[Work instructions] Copy all lines below that use the word "screenshot".

[Material for this task]
----
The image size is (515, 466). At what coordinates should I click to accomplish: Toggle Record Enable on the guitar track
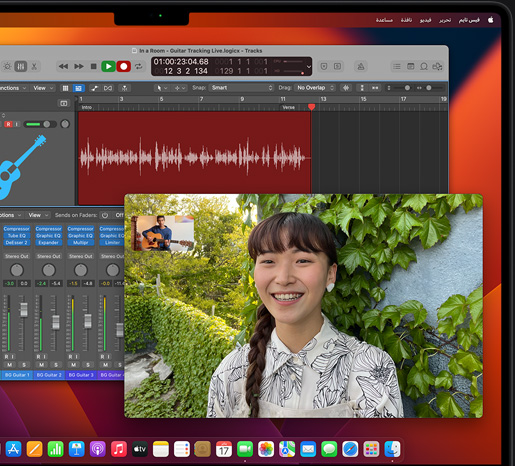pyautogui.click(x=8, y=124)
----
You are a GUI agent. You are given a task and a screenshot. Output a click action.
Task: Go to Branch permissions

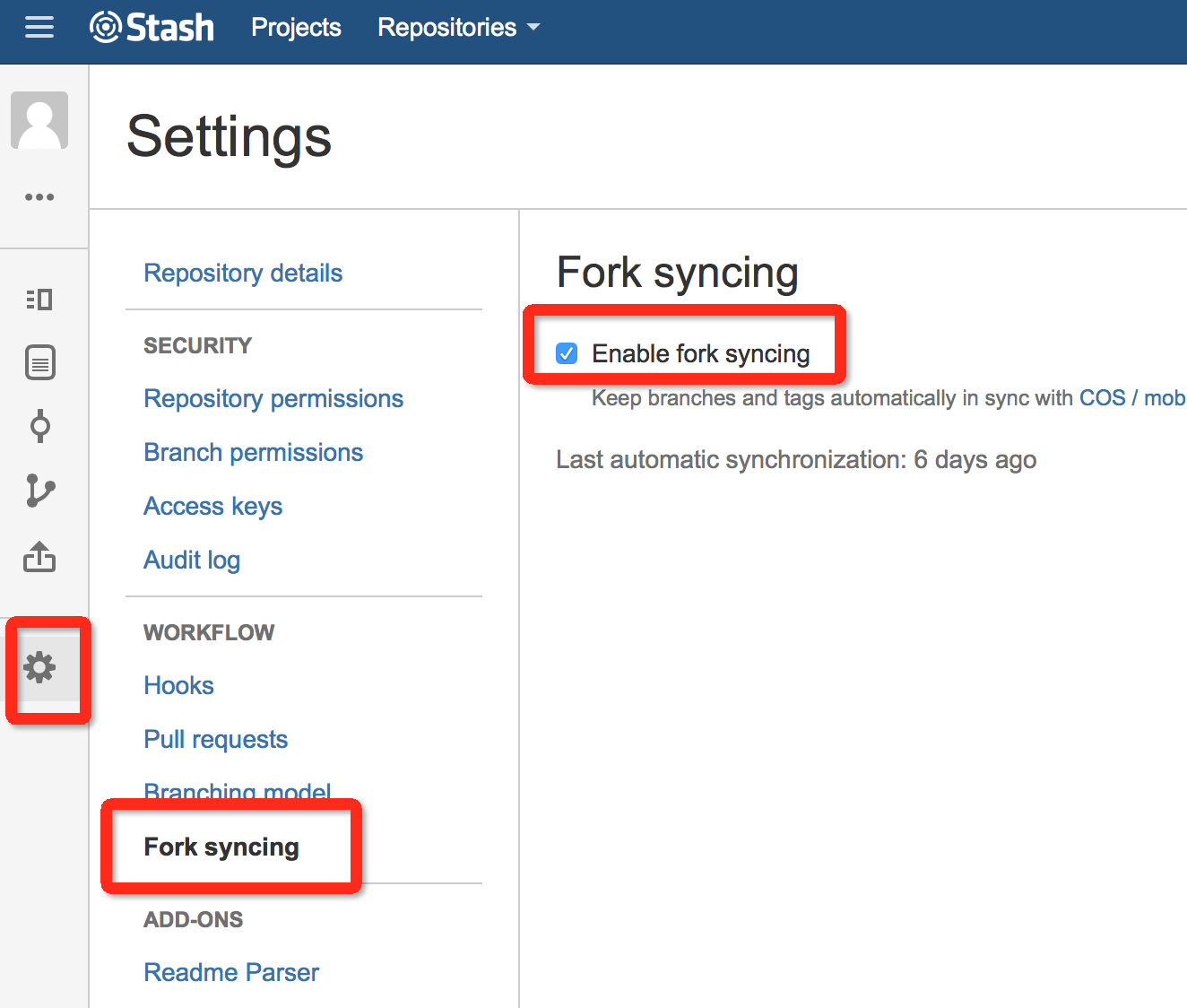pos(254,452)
----
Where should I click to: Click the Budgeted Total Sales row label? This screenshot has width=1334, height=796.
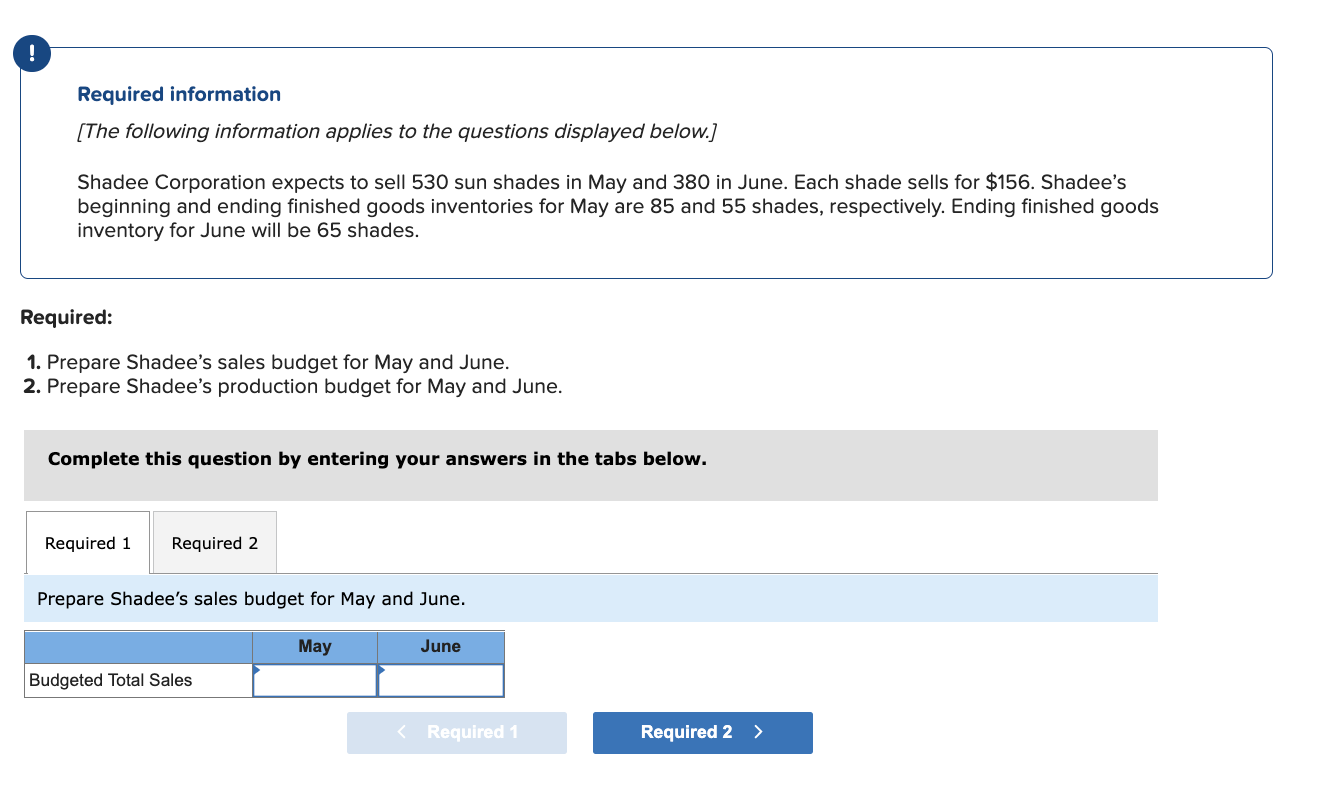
----
[Answer area]
You are a GUI agent. You are given a task and a screenshot. Output a click action.
Where should I click to: Click the Budgeted Total Sales row label? This screenshot has width=1334, height=796.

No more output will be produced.